Leaving out every picture, output the records below exactly as they are.
== GIVEN DATA
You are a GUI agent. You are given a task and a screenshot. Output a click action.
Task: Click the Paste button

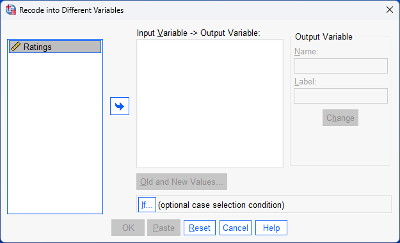(x=164, y=228)
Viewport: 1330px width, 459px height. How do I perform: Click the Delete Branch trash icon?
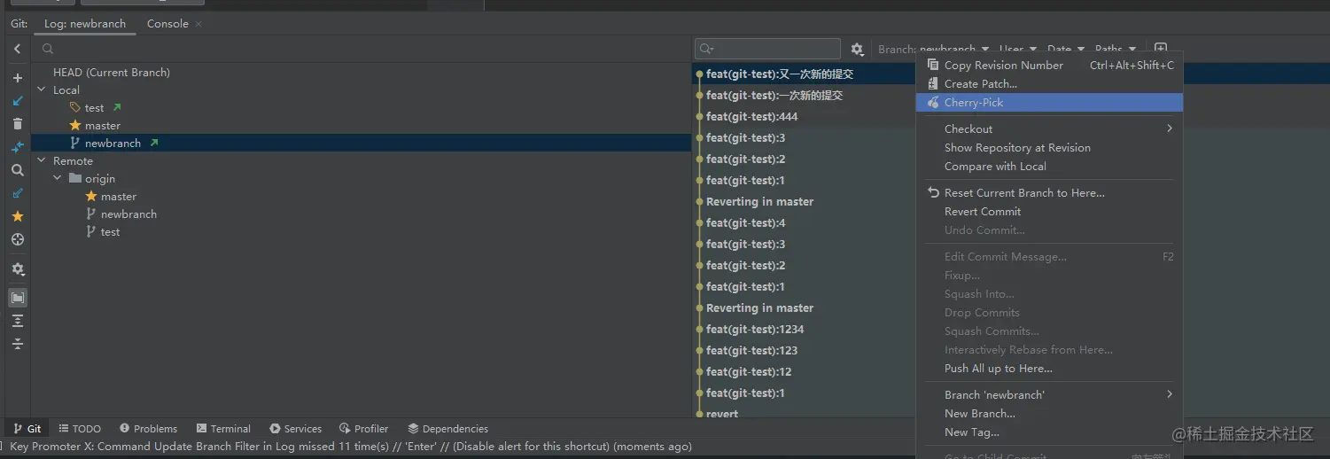[18, 124]
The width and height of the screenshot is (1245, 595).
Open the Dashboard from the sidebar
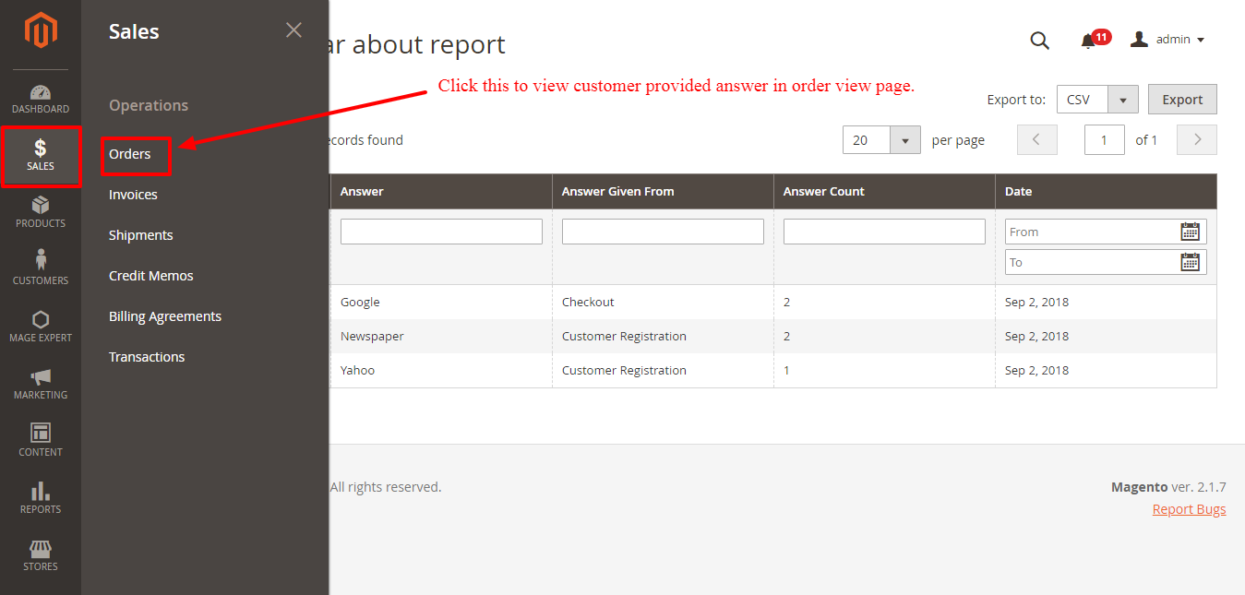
====
§ TASK ANSWER:
You are a GUI agent. You are given a task and a screenshot. Output a click action.
Task: Click the Paste button

(x=164, y=228)
Viewport: 1330px width, 459px height. How do I perform: Click the Delete Branch trash icon?
[18, 124]
The width and height of the screenshot is (1245, 595).
Open the Dashboard from the sidebar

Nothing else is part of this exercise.